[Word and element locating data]
______________________________

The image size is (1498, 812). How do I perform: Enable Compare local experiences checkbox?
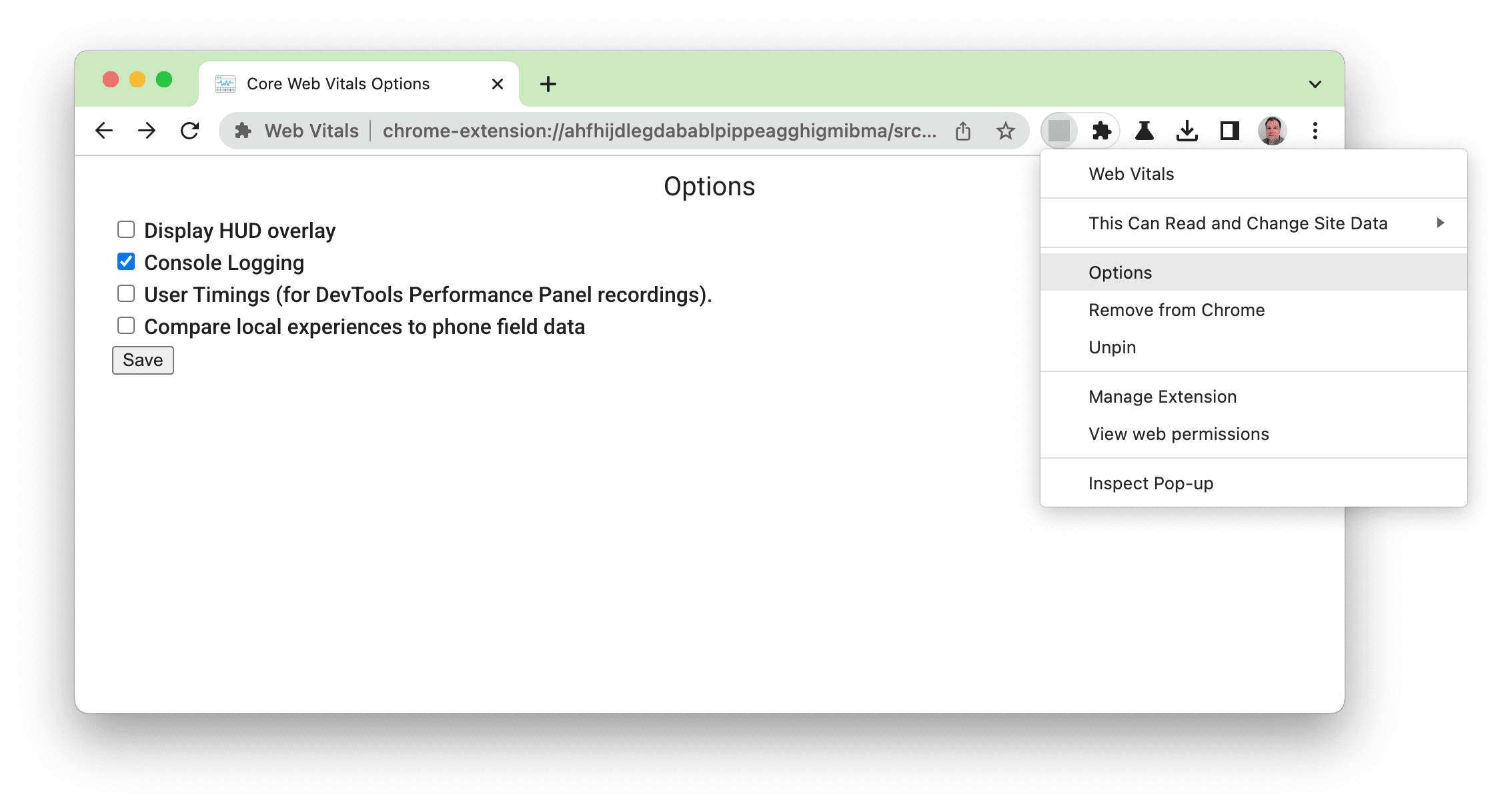coord(126,325)
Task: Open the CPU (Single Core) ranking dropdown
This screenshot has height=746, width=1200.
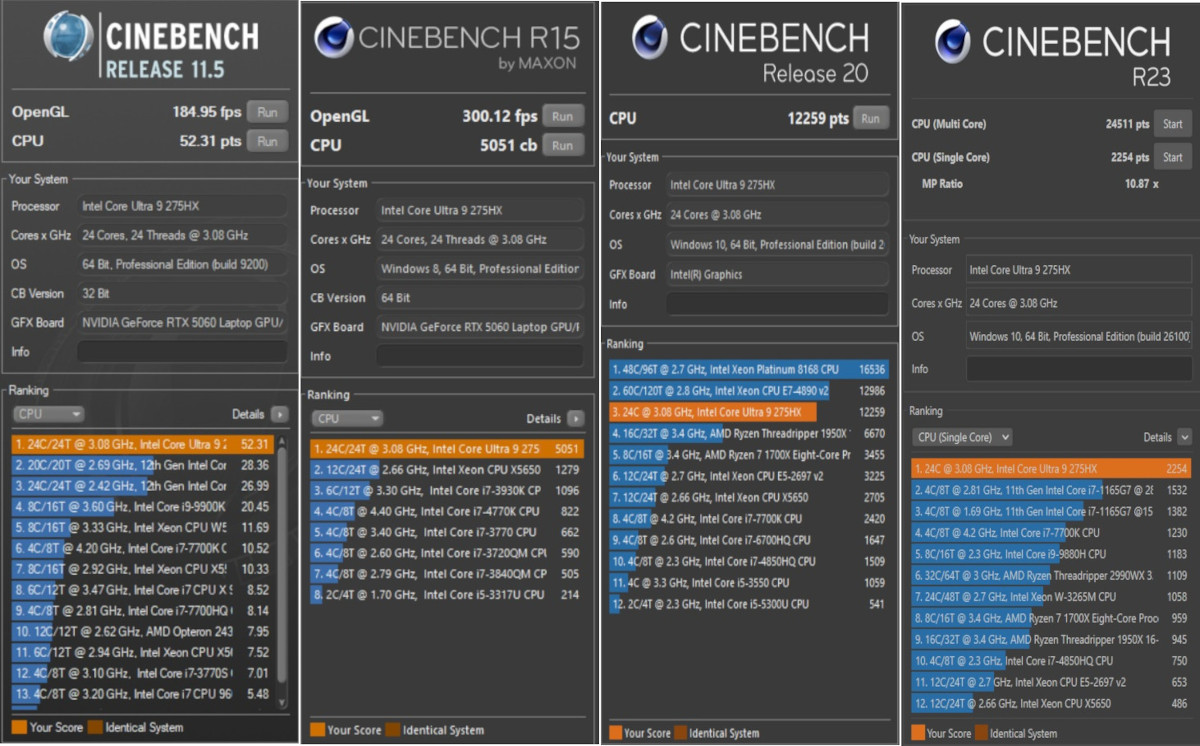Action: (961, 437)
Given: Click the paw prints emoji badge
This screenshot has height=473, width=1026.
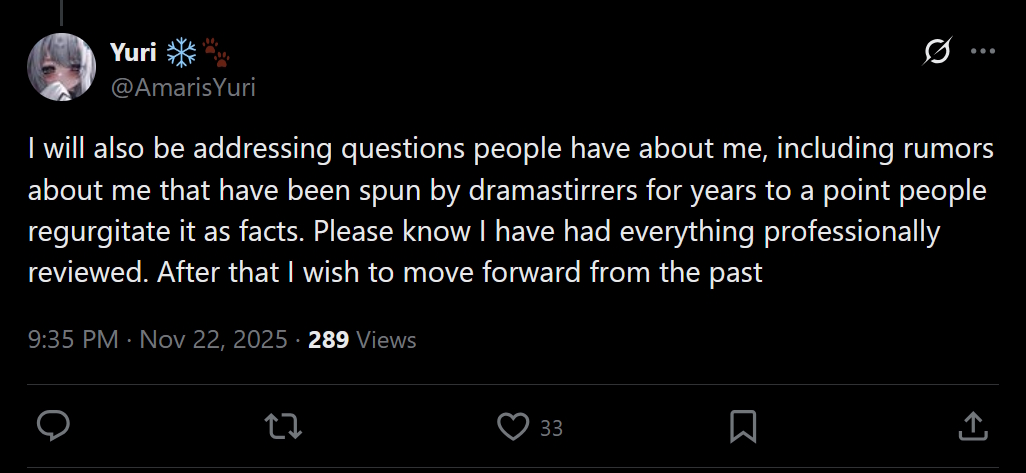Looking at the screenshot, I should pos(217,52).
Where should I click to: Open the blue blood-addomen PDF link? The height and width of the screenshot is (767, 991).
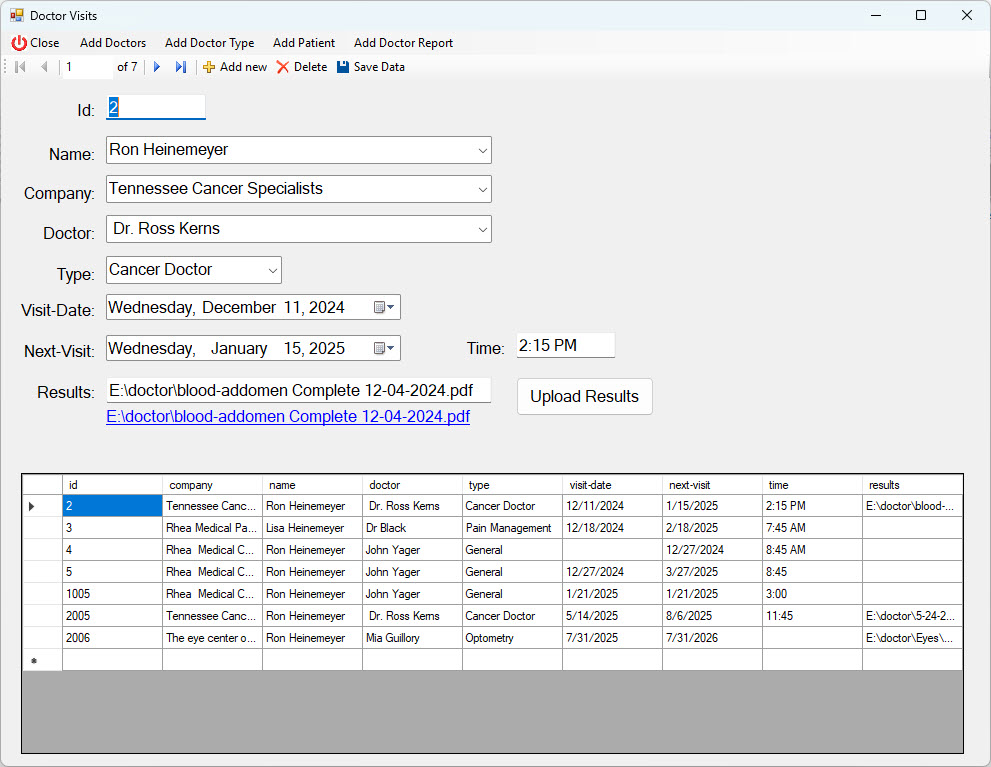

______________________________

__Given request__.
Transcribe every line of the material above word for word, omitting the pictures.

__Full output__.
The image size is (1498, 812). How do I perform: Enable Compare local experiences checkbox?
coord(126,325)
Task: Open the CPU (Single Core) ranking dropdown
This screenshot has height=746, width=1200.
Action: (961, 437)
Given: Click the paw prints emoji badge
This screenshot has height=473, width=1026.
Looking at the screenshot, I should pos(217,52).
Where should I click to: Open the blue blood-addomen PDF link? The height and width of the screenshot is (767, 991).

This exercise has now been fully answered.